Rate limiting is an important mechanism for controlling resource utilization and maintaining quality of service. Go supports rate limiting with goroutines, channels, and tickers.

1. Basic Rate Limiting

The simplest way to implement rate limiting is using a time.Ticker. This example limits requests to once every 200 milliseconds.

package main

import (
    "fmt"
    "time"
)

func main() {
    requests := make(chan int, 5)
    for i := 1; i <= 5; i++ {
        requests <- i
    }
    close(requests)

    // This limiter will send a value every 200ms
    limiter := time.Tick(200 * time.Millisecond)

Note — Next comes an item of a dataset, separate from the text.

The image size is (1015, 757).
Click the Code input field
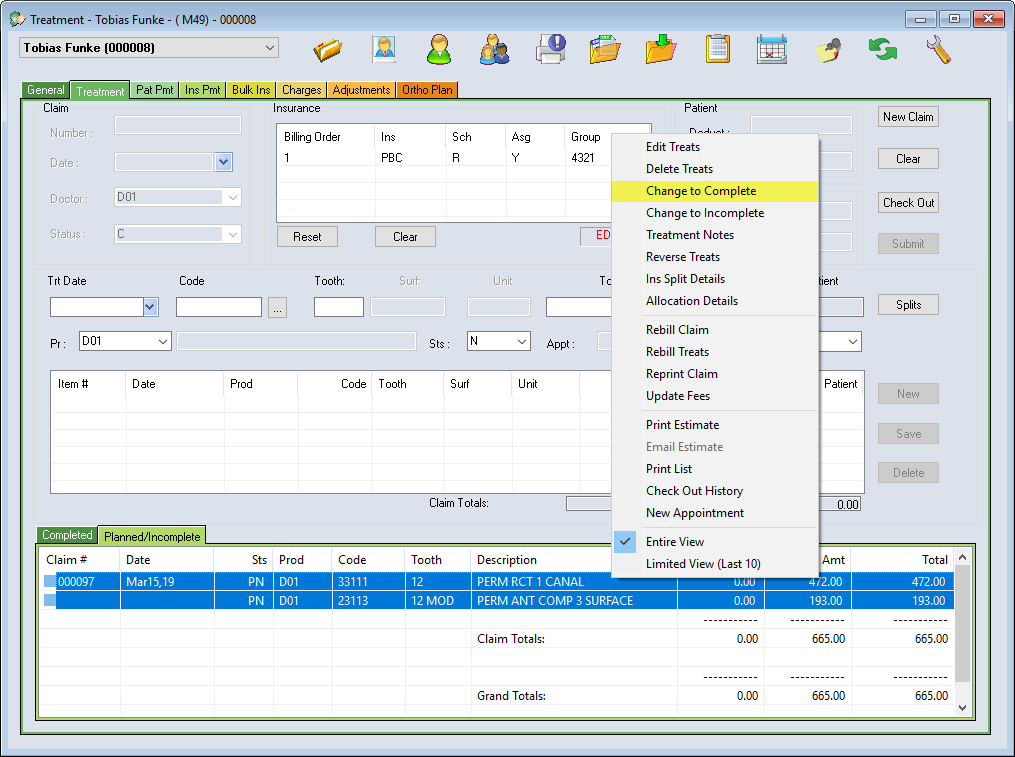click(218, 308)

    for req := range requests {
        <-limiter // Block until ticker sends a pulse
        fmt.Println("request", req, time.Now())
    }
}

2. Bursty Rate Limiting

Sometimes you want to allow a short "burst" of requests but still limit the overall rate. We can achieve this by using a buffered channel as our limiter.

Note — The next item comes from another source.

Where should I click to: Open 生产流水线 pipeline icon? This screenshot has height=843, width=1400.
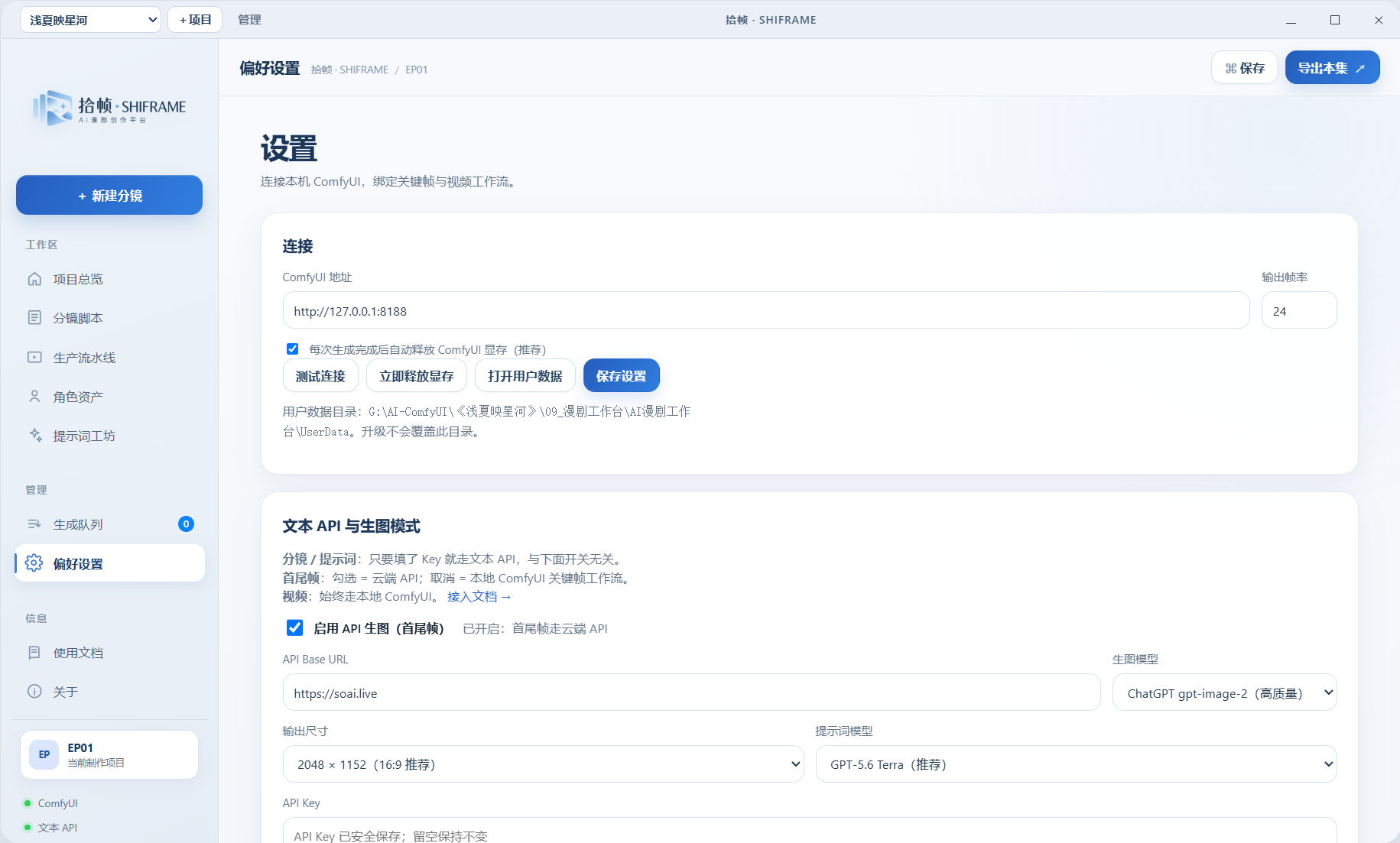click(34, 358)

// Allow up to 3 requests at once, but only refill 1 slot every 200ms
burstyLimiter := make(chan time.Time, 3)

for i := 0; i < 3; i++ {
    burstyLimiter <- time.Now()
}

go func() {
    for t := range time.Tick(200 * time.Millisecond) {
        burstyLimiter <- t
    }
}()

// Now handle more requests
burstyRequests := make(chan int, 5)
for i := 1; i <= 5; i++ {
    burstyRequests <- i
}
close(burstyRequests)

for req := range burstyRequests {
    <-burstyLimiter
    fmt.Println("request", req, time.Now())
}

Why use Rate Limiting?

  1. Prevent Abuse: Stop users from overwhelming your API with thousands of requests per second.
  2. Resource Management: Ensure your database or external dependencies aren't overloaded.
  3. Cost Control: If you pay for third-party APIs by the request, rate limiting keeps costs predictable.

Best Practices

  • Client Side: If you are calling an external API, implement rate limiting on your side to stay within their limits and avoid getting banned.
  • Context: Use context.Context to allow cancellation of waiting requests.
  • Packages: For complex production use cases, consider the golang.org/x/time/rate package, which implements a "Token Bucket" algorithm.